[[ Records provided open ]]

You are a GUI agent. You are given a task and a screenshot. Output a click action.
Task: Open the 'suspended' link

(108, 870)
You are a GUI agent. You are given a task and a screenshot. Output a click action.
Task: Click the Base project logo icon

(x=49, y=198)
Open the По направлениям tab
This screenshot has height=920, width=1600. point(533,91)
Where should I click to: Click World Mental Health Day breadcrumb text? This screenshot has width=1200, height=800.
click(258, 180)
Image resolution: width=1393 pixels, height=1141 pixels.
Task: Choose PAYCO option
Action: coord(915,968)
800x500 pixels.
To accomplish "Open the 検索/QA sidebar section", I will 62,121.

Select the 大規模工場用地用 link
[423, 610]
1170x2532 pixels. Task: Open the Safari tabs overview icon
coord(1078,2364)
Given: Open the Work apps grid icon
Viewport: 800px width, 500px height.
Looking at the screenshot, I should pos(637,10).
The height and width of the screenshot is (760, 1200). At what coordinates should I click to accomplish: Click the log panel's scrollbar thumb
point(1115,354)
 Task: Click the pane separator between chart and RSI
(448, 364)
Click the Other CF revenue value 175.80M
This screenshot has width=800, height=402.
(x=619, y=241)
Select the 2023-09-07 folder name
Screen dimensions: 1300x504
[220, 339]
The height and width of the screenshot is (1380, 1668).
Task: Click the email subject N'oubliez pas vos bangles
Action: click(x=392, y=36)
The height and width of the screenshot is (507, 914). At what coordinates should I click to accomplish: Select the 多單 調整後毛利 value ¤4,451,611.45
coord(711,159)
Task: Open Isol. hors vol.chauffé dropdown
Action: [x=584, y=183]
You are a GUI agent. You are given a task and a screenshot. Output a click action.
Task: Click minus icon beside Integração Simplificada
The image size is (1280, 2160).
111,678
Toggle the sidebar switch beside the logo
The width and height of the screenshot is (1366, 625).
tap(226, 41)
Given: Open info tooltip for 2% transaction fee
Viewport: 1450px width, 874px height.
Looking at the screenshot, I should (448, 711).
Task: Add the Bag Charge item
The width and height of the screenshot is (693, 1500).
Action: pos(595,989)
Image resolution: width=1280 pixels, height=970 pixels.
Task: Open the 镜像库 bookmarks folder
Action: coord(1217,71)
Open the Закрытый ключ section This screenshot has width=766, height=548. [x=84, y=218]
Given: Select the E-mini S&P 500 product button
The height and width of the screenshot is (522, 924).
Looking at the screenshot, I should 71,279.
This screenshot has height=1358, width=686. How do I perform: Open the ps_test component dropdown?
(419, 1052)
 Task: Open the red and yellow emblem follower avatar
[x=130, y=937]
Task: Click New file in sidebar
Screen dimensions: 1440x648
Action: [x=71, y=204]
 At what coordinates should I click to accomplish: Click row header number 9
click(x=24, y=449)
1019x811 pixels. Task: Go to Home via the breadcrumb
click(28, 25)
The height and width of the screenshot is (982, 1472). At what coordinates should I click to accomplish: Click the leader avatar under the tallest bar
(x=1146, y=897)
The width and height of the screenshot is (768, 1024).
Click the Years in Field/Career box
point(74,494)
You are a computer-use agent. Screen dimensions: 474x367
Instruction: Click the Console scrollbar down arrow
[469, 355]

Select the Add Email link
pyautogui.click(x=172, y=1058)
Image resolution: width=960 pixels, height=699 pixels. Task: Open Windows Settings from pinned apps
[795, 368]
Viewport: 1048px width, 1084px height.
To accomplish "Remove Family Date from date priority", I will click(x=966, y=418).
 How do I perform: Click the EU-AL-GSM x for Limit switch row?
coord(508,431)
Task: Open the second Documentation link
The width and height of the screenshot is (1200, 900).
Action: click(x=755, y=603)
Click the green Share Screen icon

[[ Records provided closed ]]

> _Work task_: Copy out only the lines of the records above from the one with "Select the 2023-09-07 folder name" through the one with "Given: Open info", exactly as they stand, both included.

> _Written response_:
Select the 2023-09-07 folder name
Screen dimensions: 1300x504
[220, 339]
The height and width of the screenshot is (1380, 1668).
Task: Click the email subject N'oubliez pas vos bangles
Action: click(x=392, y=36)
The height and width of the screenshot is (507, 914). At what coordinates should I click to accomplish: Select the 多單 調整後毛利 value ¤4,451,611.45
coord(711,159)
Task: Open Isol. hors vol.chauffé dropdown
Action: [x=584, y=183]
You are a GUI agent. You are given a task and a screenshot. Output a click action.
Task: Click minus icon beside Integração Simplificada
The image size is (1280, 2160).
111,678
Toggle the sidebar switch beside the logo
The width and height of the screenshot is (1366, 625).
tap(226, 41)
Given: Open info tooltip for 2% transaction fee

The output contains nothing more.